| Activity |
Reproduce the lines below verbatim, starting with the line that contains "coordinates (952, 18)." and ending with the line that contains "center [304, 76].", including both of those lines.

Stored data
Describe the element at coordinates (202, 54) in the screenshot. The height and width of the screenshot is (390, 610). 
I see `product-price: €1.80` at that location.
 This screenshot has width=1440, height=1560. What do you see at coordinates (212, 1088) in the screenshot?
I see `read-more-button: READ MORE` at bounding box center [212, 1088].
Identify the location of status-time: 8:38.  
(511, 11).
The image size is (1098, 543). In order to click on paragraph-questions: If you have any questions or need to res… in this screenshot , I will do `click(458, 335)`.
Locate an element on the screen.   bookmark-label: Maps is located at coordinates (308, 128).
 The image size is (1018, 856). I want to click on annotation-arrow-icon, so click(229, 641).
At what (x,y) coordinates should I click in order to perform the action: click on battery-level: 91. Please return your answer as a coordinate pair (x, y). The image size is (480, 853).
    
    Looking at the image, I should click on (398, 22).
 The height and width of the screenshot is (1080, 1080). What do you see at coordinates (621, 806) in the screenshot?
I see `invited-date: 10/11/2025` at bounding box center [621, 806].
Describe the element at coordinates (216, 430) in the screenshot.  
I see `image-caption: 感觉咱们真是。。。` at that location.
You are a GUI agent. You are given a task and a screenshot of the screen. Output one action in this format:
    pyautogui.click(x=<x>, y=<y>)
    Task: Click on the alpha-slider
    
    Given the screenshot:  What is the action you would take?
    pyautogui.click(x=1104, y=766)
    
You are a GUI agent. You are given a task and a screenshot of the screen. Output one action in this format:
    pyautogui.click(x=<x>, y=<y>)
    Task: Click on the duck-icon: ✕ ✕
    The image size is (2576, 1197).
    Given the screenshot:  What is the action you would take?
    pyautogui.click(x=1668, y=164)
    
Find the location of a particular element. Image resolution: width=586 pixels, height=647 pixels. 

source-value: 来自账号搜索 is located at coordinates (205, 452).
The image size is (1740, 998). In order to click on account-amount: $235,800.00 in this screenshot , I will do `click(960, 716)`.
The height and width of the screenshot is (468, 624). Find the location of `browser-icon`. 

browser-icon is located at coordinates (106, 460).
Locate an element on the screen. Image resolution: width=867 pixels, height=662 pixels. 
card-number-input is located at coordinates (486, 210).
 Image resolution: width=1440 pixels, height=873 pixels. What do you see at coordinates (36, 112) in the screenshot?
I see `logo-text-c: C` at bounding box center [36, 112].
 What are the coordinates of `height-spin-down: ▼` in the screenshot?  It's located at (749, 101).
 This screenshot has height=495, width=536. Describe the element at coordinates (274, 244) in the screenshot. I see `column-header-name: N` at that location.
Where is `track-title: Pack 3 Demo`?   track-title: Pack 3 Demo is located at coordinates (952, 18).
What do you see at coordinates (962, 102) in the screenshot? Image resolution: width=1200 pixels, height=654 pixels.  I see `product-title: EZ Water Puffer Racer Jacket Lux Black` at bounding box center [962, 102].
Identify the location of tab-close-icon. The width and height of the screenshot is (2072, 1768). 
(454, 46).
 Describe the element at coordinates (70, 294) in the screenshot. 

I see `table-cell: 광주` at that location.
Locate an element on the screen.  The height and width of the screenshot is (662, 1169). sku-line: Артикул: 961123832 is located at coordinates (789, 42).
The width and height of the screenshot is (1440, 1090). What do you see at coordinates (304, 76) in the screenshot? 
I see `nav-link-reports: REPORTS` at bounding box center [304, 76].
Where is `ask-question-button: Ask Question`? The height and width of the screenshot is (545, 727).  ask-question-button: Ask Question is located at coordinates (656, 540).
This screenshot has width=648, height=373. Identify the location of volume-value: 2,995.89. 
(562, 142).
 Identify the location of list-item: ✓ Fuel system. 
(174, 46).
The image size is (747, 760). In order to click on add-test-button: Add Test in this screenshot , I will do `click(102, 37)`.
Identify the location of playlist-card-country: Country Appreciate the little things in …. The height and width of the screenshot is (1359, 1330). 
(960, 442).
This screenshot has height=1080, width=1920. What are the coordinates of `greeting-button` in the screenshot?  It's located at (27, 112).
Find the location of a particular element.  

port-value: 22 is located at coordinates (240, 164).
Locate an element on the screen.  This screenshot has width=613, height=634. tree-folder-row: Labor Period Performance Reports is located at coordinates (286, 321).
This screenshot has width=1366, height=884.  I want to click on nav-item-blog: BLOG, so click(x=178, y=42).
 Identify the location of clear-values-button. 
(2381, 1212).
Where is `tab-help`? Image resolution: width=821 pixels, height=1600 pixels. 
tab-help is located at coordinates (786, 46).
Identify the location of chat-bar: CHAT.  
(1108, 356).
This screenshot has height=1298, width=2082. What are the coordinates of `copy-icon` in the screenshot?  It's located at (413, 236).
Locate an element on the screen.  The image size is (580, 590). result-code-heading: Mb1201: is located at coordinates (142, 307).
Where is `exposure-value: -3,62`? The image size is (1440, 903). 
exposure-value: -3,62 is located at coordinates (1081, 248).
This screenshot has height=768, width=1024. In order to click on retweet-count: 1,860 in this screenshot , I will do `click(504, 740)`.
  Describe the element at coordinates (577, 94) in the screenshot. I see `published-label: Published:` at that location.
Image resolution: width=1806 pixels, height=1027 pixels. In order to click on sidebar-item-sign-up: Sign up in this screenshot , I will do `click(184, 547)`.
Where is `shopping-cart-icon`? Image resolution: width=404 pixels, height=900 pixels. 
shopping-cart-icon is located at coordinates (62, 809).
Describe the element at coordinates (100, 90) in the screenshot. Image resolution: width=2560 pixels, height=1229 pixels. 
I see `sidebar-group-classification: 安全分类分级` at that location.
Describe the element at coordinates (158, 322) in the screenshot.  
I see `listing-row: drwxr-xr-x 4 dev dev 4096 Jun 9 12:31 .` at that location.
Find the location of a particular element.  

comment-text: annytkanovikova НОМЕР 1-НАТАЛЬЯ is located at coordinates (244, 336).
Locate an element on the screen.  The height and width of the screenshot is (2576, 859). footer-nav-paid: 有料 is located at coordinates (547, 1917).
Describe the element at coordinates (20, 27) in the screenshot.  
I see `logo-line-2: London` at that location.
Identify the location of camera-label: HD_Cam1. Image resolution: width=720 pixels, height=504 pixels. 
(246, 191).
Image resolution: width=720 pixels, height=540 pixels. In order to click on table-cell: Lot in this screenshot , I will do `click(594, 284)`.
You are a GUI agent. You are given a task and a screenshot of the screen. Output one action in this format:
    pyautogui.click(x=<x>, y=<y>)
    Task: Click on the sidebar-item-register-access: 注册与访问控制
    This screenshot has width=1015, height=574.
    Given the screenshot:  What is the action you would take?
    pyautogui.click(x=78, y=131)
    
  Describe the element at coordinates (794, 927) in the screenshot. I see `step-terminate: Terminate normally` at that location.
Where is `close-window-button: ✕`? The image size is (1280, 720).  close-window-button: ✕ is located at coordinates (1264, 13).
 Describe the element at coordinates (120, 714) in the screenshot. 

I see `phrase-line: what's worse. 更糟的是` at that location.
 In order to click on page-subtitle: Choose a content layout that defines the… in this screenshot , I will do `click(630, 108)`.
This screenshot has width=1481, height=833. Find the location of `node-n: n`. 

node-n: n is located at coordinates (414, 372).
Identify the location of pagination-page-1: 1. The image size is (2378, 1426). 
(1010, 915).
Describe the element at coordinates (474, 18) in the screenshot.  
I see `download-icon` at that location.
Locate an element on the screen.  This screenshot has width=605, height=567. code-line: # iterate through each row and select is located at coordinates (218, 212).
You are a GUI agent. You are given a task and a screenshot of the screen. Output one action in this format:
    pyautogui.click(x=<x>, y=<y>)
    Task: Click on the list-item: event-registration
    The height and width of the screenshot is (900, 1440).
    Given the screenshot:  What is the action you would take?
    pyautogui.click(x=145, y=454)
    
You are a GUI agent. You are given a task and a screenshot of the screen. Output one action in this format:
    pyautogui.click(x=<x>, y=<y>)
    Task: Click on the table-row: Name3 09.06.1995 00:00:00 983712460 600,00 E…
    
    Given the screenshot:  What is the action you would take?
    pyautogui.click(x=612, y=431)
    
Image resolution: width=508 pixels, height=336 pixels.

| Answer area |
Where is `track-title: Pack 3 Demo`?   track-title: Pack 3 Demo is located at coordinates (952, 18).
What do you see at coordinates (962, 102) in the screenshot? Image resolution: width=1200 pixels, height=654 pixels.  I see `product-title: EZ Water Puffer Racer Jacket Lux Black` at bounding box center [962, 102].
Identify the location of tab-close-icon. The width and height of the screenshot is (2072, 1768). 
(454, 46).
 Describe the element at coordinates (70, 294) in the screenshot. 

I see `table-cell: 광주` at that location.
Locate an element on the screen.  The height and width of the screenshot is (662, 1169). sku-line: Артикул: 961123832 is located at coordinates (789, 42).
The width and height of the screenshot is (1440, 1090). What do you see at coordinates (304, 76) in the screenshot? 
I see `nav-link-reports: REPORTS` at bounding box center [304, 76].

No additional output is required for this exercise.